- Born: March 21, 2005 (age 21) Vancouver, British Columbia, Canada
- Height: 1.63 m (5 ft 4 in)
- Weight: 63 kg (139 lb; 9 st 13 lb)
- Position: Right Wing
- Shoots: Left
- U Sports team Former teams: UBC Thunderbirds ZSC Lions
- National team: Switzerland
- Playing career: 2023–present
- Medal record
Olympic Games
| Bronze medal – third place | 2026 Milano Cortina | Team |

= Vanessa Schaefer =

Swiss ice hockey player (born 2005)

Vanessa Schaefer (born March 21, 2005) is a Swiss Canadian ice hockey player for the UBC Thunderbirds women's ice hockey team of U Sports. Schaefer competes internationally for the Switzerland women's national ice hockey team.

== International play ==
Born in Canada, Schaefer was born to a Swiss father.
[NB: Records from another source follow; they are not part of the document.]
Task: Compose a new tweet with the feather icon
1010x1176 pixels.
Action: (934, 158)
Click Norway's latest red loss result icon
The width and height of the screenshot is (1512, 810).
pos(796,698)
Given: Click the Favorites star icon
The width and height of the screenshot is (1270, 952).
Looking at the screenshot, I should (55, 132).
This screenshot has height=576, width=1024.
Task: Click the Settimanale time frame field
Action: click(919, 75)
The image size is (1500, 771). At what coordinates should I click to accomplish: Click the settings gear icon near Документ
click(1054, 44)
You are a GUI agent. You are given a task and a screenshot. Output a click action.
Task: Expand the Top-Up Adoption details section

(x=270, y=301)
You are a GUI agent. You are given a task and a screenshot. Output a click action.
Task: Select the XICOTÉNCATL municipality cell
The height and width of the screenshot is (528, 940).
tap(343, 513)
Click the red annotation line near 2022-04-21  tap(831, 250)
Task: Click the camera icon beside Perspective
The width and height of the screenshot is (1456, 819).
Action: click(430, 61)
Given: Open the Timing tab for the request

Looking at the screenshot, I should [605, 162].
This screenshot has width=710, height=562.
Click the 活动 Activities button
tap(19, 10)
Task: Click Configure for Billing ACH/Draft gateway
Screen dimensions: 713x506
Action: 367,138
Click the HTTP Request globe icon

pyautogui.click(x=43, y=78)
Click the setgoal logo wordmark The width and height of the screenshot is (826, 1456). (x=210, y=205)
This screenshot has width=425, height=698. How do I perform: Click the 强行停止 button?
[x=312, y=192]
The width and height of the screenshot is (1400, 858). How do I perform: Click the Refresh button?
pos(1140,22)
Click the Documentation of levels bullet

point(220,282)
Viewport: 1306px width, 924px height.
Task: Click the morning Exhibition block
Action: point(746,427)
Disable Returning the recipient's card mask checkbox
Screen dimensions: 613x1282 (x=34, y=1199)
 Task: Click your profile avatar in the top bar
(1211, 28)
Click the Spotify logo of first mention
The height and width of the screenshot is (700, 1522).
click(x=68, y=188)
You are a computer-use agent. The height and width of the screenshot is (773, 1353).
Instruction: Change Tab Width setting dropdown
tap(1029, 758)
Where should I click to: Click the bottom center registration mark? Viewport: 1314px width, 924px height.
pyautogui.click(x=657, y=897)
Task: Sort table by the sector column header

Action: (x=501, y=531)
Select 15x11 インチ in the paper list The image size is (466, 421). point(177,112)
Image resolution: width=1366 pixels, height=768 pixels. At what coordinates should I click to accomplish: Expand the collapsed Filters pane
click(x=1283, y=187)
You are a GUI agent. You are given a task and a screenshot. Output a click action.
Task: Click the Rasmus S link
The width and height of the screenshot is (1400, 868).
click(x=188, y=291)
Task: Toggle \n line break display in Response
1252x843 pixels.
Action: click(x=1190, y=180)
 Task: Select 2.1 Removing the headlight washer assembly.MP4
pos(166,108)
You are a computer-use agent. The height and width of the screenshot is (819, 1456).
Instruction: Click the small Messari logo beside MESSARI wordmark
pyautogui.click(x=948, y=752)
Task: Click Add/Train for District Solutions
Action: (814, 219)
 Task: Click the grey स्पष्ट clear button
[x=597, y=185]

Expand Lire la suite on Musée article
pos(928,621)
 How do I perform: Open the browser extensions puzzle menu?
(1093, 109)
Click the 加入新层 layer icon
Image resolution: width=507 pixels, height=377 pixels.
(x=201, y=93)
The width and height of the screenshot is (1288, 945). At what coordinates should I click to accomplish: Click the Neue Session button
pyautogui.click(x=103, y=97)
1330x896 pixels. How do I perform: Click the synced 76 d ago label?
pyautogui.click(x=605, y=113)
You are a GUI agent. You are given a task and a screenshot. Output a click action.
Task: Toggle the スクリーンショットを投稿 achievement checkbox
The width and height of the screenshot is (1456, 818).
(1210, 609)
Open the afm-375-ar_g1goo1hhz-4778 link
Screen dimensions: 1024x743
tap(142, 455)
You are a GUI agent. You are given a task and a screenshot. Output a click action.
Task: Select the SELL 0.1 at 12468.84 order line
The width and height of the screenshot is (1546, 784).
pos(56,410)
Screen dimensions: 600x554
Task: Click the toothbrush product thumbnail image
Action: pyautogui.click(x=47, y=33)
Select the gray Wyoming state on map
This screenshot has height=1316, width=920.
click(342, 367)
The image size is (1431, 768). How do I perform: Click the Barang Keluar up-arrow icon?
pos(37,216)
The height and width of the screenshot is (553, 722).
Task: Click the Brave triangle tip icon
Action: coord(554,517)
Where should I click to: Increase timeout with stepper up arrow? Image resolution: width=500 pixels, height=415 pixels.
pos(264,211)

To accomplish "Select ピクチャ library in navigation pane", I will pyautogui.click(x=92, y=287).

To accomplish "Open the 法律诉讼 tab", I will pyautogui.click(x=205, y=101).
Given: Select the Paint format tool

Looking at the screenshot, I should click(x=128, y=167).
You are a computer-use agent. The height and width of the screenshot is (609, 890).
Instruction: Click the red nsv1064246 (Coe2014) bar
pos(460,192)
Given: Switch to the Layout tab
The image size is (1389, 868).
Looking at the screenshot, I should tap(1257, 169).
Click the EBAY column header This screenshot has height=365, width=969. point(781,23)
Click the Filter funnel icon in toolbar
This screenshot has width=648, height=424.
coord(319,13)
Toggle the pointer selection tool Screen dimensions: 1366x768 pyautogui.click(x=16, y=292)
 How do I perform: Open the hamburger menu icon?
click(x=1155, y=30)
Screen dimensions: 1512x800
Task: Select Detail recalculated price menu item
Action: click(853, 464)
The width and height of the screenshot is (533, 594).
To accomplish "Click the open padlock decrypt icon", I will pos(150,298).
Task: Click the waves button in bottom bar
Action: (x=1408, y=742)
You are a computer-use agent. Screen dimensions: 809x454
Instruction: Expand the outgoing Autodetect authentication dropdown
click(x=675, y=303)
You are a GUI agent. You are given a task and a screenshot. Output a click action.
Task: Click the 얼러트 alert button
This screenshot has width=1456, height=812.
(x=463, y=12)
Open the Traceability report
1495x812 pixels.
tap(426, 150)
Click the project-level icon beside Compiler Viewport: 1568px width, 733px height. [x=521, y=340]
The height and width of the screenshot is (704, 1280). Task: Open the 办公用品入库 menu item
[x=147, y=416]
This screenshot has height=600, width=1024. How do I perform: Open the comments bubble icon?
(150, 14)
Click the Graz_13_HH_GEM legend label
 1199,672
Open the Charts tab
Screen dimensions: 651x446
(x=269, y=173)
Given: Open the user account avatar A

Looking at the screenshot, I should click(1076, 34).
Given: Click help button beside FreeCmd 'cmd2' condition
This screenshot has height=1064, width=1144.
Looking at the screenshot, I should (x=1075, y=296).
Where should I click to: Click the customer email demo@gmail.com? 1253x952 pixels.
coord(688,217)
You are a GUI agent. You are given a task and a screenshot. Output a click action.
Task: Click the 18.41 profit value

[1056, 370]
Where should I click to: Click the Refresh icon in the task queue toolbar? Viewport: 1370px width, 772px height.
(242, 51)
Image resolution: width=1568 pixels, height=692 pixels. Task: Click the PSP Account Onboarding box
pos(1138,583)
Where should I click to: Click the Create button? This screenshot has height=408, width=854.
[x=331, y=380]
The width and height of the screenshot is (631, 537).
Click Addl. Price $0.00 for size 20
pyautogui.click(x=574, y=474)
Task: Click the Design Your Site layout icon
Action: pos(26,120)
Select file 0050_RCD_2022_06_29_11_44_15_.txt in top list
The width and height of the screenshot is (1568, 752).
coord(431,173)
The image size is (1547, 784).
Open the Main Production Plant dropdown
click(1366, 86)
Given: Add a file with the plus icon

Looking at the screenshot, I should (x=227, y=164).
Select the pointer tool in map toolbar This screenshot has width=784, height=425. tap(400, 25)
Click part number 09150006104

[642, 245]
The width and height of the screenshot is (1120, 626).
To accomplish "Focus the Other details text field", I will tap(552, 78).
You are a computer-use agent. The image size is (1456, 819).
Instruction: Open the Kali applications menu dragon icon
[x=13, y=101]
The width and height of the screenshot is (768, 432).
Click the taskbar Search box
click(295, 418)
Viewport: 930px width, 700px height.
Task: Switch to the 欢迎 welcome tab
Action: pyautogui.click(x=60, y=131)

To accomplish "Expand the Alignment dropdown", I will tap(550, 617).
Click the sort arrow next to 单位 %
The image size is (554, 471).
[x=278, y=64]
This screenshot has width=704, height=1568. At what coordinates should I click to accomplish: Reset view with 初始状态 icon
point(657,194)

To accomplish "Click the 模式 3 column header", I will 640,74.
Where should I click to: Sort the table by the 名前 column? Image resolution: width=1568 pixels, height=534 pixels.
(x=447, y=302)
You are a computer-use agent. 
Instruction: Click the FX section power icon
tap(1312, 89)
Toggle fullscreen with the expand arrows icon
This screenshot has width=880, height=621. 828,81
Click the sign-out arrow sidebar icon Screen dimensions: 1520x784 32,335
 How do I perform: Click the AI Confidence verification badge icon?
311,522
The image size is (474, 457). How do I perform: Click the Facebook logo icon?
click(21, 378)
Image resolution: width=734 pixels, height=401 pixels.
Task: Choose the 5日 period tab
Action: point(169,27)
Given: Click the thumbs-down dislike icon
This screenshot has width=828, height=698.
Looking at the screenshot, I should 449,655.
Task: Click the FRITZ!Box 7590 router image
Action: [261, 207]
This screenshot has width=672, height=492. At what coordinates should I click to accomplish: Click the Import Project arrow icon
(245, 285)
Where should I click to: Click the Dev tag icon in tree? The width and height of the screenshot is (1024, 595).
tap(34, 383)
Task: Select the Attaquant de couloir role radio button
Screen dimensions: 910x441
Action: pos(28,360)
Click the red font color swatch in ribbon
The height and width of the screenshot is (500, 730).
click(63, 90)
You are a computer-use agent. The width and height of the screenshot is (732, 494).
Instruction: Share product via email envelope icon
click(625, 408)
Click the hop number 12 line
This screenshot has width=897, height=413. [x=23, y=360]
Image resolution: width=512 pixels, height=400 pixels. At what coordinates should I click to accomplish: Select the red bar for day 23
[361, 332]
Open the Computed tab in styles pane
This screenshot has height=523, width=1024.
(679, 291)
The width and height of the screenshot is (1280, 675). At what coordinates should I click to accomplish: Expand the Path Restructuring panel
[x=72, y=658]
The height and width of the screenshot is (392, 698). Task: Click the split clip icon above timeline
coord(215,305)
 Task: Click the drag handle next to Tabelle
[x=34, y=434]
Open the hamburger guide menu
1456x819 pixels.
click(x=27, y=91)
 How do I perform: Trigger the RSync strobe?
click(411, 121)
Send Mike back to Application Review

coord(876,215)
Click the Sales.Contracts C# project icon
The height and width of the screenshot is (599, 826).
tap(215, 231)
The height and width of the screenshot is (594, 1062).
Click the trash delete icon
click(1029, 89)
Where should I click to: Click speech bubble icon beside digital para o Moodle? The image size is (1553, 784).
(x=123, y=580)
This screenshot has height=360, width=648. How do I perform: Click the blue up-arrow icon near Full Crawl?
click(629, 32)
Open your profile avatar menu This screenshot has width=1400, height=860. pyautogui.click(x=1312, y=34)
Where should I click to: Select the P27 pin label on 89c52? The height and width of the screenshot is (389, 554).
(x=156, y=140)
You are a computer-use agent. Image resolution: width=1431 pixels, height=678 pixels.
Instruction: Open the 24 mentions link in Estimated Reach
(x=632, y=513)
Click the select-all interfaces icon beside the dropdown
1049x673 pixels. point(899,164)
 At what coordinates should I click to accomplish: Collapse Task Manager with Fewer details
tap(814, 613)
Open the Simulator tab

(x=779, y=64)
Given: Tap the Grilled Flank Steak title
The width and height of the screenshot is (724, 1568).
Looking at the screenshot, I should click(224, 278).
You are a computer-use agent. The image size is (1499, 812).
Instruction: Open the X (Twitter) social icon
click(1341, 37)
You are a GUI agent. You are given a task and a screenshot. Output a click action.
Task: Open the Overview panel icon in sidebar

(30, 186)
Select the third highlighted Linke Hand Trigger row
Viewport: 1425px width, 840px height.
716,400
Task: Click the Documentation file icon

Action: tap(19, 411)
Her first international appearance for the Switzerland women's national ice hockey team occurred during the 2024 IIHF Women's World Championship in Utica, New York.

In April 2025, Schaefer represented Switzerland again during the 2025 IIHF Women's World Championship in the Czech Republic.

On January 7, 2026, Schaefer was selected to represent Switzerland in the ice hockey tournament at 2026 Winter Olympics.